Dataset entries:
<<<<

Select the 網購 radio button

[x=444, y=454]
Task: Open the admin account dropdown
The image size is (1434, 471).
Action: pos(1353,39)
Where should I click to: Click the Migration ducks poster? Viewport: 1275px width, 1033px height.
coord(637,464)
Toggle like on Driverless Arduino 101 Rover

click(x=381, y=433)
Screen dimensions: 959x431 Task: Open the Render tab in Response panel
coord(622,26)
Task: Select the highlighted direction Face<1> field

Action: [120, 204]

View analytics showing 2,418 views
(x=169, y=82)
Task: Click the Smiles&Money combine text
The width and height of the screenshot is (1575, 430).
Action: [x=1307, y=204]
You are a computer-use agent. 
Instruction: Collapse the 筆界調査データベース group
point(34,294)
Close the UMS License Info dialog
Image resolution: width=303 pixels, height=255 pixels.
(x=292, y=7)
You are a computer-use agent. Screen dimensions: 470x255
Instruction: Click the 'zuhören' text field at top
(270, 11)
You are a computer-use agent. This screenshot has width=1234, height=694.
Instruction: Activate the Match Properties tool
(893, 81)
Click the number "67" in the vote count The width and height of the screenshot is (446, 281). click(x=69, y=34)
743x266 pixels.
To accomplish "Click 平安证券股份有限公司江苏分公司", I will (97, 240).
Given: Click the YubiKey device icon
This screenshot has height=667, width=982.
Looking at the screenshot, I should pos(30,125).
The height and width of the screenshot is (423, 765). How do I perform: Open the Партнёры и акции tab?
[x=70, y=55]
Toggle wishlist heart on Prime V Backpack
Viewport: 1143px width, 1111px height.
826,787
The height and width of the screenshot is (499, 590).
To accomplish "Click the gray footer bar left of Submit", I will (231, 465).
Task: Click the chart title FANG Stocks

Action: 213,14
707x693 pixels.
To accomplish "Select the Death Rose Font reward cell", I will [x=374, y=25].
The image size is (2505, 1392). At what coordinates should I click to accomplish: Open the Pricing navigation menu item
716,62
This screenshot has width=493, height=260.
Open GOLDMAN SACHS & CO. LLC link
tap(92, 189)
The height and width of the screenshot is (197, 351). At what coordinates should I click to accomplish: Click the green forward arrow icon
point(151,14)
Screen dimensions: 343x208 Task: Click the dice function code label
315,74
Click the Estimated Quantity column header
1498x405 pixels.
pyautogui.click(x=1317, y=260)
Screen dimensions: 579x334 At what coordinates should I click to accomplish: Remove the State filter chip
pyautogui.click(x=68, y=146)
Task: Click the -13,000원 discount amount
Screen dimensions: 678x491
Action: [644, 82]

>>>>

## EXERCISE DIRECTIONS
The data above needs to be retyped in full, exactly as given.

## RESPONSE BOX
Select the 網購 radio button

[x=444, y=454]
Task: Open the admin account dropdown
The image size is (1434, 471).
Action: pos(1353,39)
Where should I click to: Click the Migration ducks poster? Viewport: 1275px width, 1033px height.
coord(637,464)
Toggle like on Driverless Arduino 101 Rover

click(x=381, y=433)
Screen dimensions: 959x431 Task: Open the Render tab in Response panel
coord(622,26)
Task: Select the highlighted direction Face<1> field

Action: [120, 204]

View analytics showing 2,418 views
(x=169, y=82)
Task: Click the Smiles&Money combine text
The width and height of the screenshot is (1575, 430).
Action: [x=1307, y=204]
You are a computer-use agent. 
Instruction: Collapse the 筆界調査データベース group
point(34,294)
Close the UMS License Info dialog
Image resolution: width=303 pixels, height=255 pixels.
(x=292, y=7)
You are a computer-use agent. Screen dimensions: 470x255
Instruction: Click the 'zuhören' text field at top
(270, 11)
You are a computer-use agent. This screenshot has width=1234, height=694.
Instruction: Activate the Match Properties tool
(893, 81)
Click the number "67" in the vote count The width and height of the screenshot is (446, 281). click(x=69, y=34)
743x266 pixels.
To accomplish "Click 平安证券股份有限公司江苏分公司", I will (97, 240).
Given: Click the YubiKey device icon
This screenshot has height=667, width=982.
Looking at the screenshot, I should pos(30,125).
The height and width of the screenshot is (423, 765). How do I perform: Open the Партнёры и акции tab?
[x=70, y=55]
Toggle wishlist heart on Prime V Backpack
Viewport: 1143px width, 1111px height.
826,787
The height and width of the screenshot is (499, 590).
To accomplish "Click the gray footer bar left of Submit", I will (231, 465).
Task: Click the chart title FANG Stocks

Action: 213,14
707x693 pixels.
To accomplish "Select the Death Rose Font reward cell", I will [x=374, y=25].
The image size is (2505, 1392). At what coordinates should I click to accomplish: Open the Pricing navigation menu item
716,62
This screenshot has width=493, height=260.
Open GOLDMAN SACHS & CO. LLC link
tap(92, 189)
The height and width of the screenshot is (197, 351). At what coordinates should I click to accomplish: Click the green forward arrow icon
point(151,14)
Screen dimensions: 343x208 Task: Click the dice function code label
315,74
Click the Estimated Quantity column header
1498x405 pixels.
pyautogui.click(x=1317, y=260)
Screen dimensions: 579x334 At what coordinates should I click to accomplish: Remove the State filter chip
pyautogui.click(x=68, y=146)
Task: Click the -13,000원 discount amount
Screen dimensions: 678x491
Action: [644, 82]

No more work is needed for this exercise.